Also be aware that electronic scales can often be susceptible to EMI (electromagnetic interference). A strong source of this is mobile 'phones, which chatter with the base stations periodically even when not on a call. They belt out pretty high instantaneous power levels if you are in a weak signal area. You can test this by placing a call, then waving it around your scales and maybe seeing the readings jitter about.
So put it on "aeroplane mode" or keep it well away from your loading area. Not in your pocket. Likewise keep the scales well away from broadband routers with WiFi, or laptops active on WiFi, though that is less of a problem.

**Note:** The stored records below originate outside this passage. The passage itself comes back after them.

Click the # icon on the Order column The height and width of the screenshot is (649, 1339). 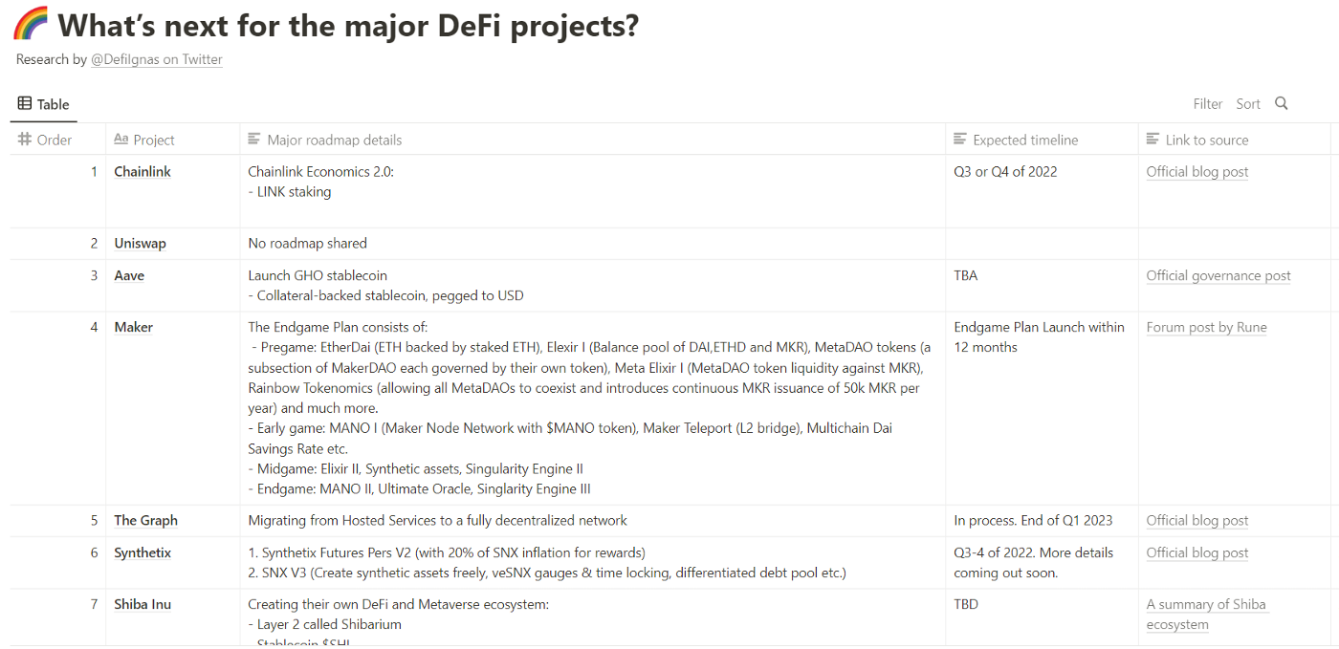point(23,139)
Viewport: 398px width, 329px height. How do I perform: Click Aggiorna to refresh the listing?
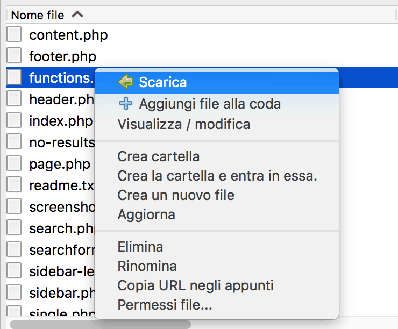146,214
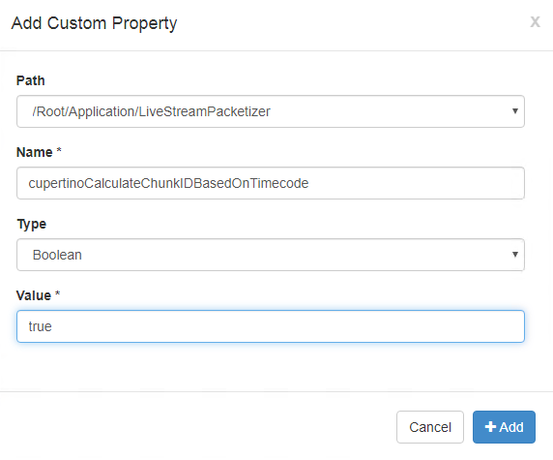Image resolution: width=553 pixels, height=460 pixels.
Task: Add the custom property
Action: (x=504, y=427)
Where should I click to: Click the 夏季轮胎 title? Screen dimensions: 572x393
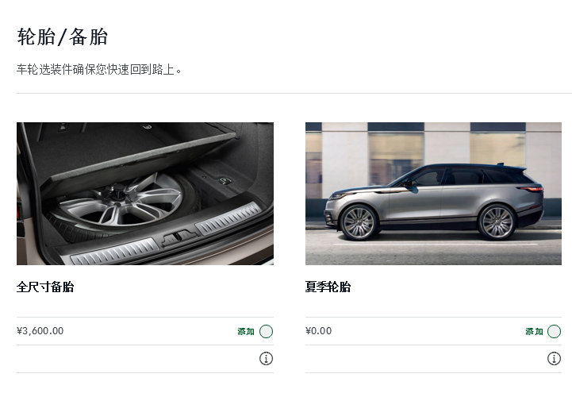(x=328, y=287)
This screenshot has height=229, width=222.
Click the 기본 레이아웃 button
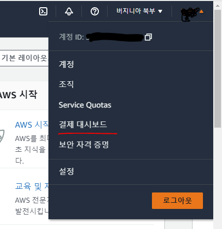tap(24, 58)
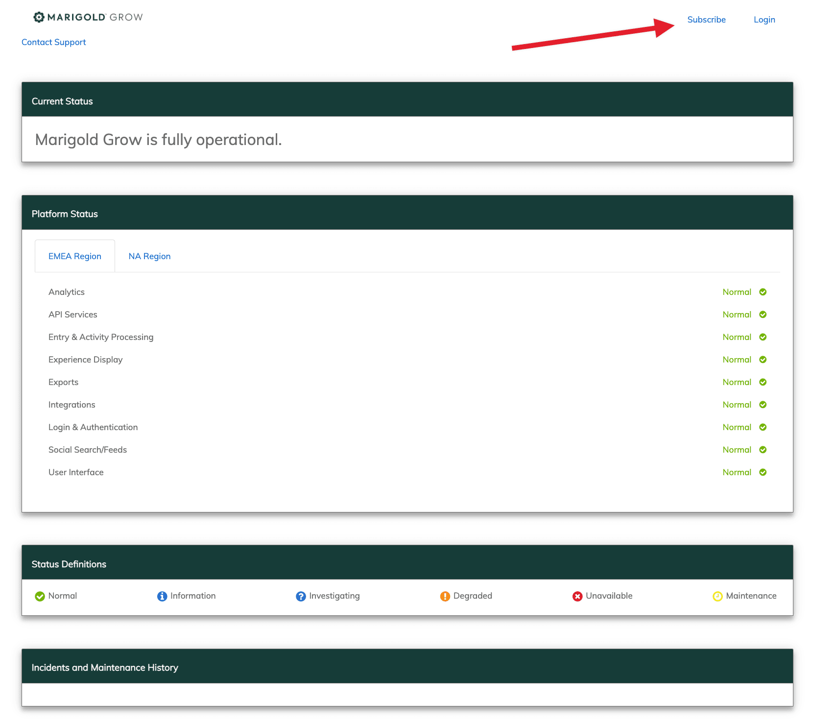The image size is (813, 728).
Task: Click the green check icon beside Analytics
Action: pyautogui.click(x=763, y=292)
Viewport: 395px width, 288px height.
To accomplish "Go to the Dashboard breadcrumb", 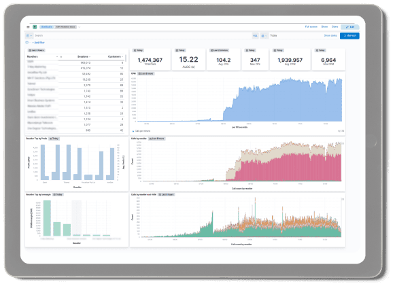I will point(47,27).
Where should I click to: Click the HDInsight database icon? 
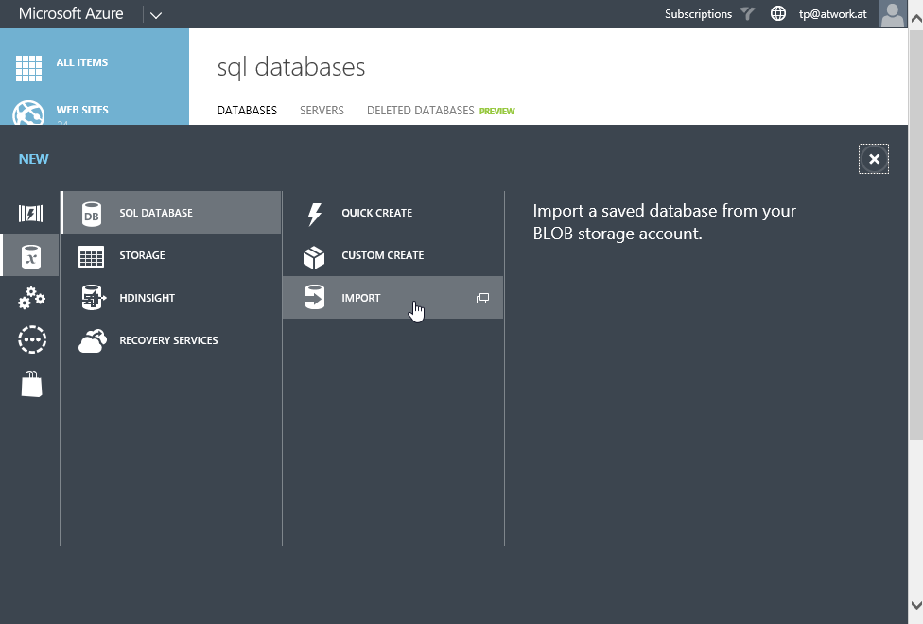pyautogui.click(x=92, y=298)
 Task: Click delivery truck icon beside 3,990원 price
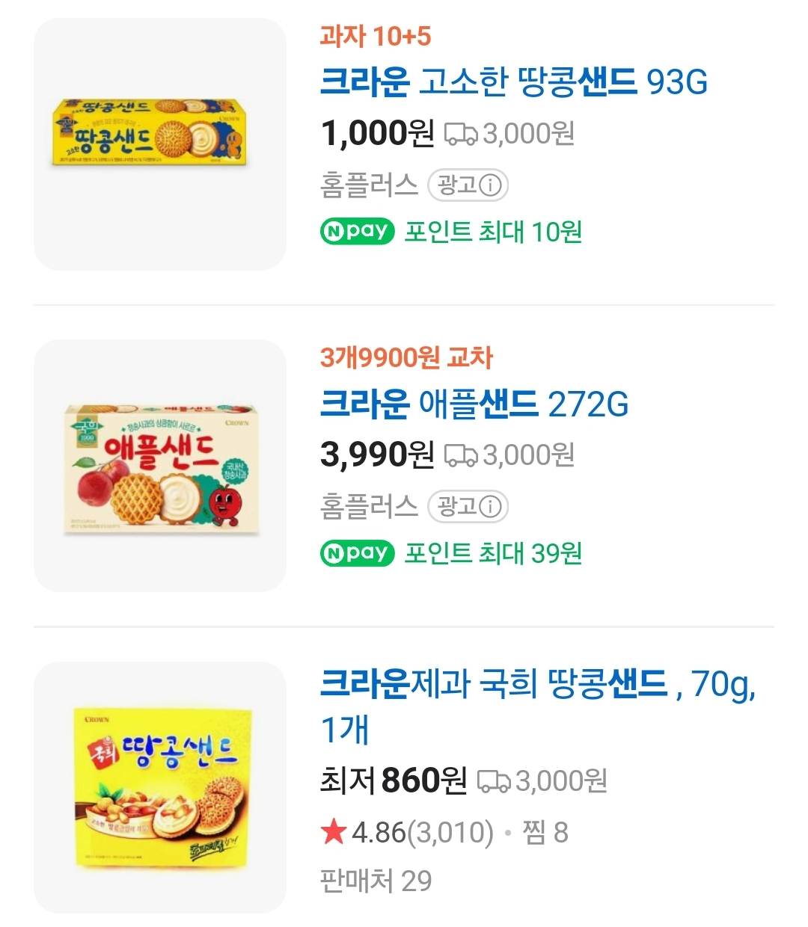pyautogui.click(x=461, y=455)
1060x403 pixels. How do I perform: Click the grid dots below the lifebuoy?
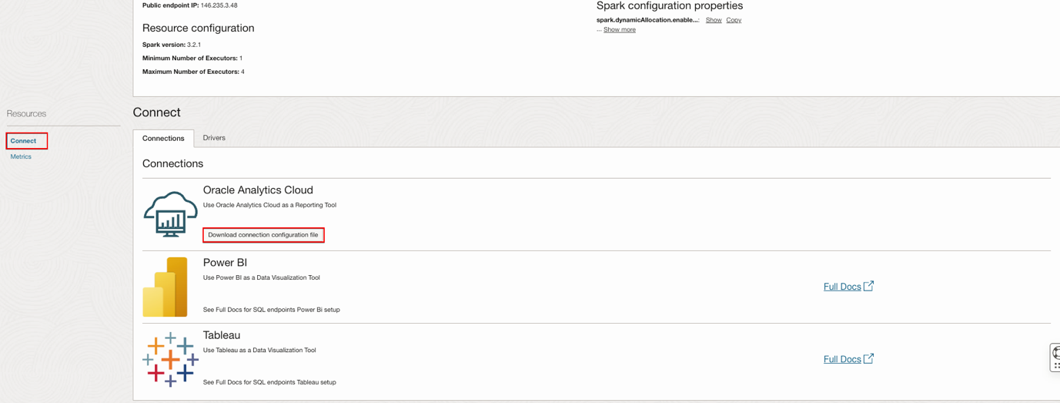1057,366
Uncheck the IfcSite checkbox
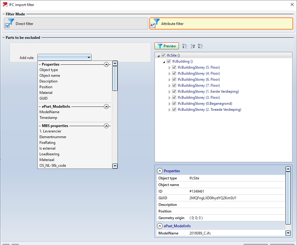Viewport: 297px width, 245px height. (163, 55)
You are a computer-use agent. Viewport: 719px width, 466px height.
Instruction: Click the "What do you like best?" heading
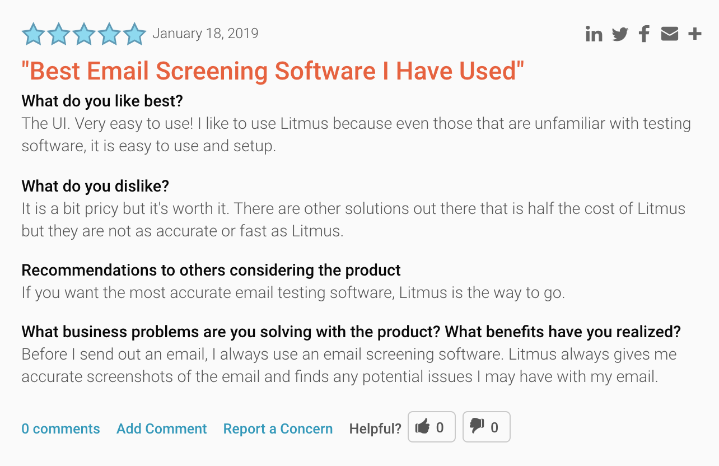tap(102, 101)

Also when weighing out batches of powder, check the tare is zeroed, and the check weight reads correctly say every ten goes, or less frequently once you have gained confidence of any drift. Re-calibrate as necessary, but don't do it obsessively, sometimes a re-cal just starts you off again chasing your tail.
I've never found a need for a long warm up period if the room is kept at a stable temperature, no more than five minutes. If using a generally unheated space, turning on the heating then cracking on, the temperature will not be stable, and yes these sort of things can be sensitive to variations of temperature. It's not so much that the scale electronics need "warming up", it's mostly that the room itself is fluctuating.
If running on batteries (my preference, using a mains adapter risks introducing several other difficulties), use re-chargeables and keep them topped up. Don't rely on the low-battery indicator, They can begin to get erratic long before the indicator comes on.
Well worth learning the funny ways of digital scales, they are so much better than mechanical ones, which also can have their own different set of idiosyncrasies.
As for bullet weight variations, chrono the best and worst looking for extreme spread (but lots of other variables can affect that), or best simply do some grouping tests with your cherry-picked ones vs. a mixed selection of the supposed outliers, combining highest and lowest. Do it blind, i.e you don't know which is which until after you have assessed the targets. Package them identically, ask an assistant to take them out of sight, flip a coin, and label them heads or tails. See if you can tell the difference, were the cherry picked ones really any better, if so by how much ?
That's the only way you'll really know for yourself. Even then, what are you going to do with the information ? Start all over again with a different bullet, and maybe discover that it doesn't work any better, even though the weights you read on the scales seem tighter. There's so much more to it than that to design and make a good bullet, and frankly I think small bullet weight variations are one of the least important thing to obsess over, it's just that they are the easiest thing to measure.
It's how they actually shoot, on paper, that matters, assuming you have excellent technique, keep in practice, and are significantly better than your rifle's capabilities.
Just as inexpensive digital scales can let you measure powder to within say +/- 0.02 grains, used properly, whereas getting it correct within +/- 0.1 grains is quite good enough for almost all purposes. You can waste a lot of time chasing ultra-fine measurements if you have the tools, but it can also become very OCD, perhaps to very little gain, even at the highest levels of target shooting.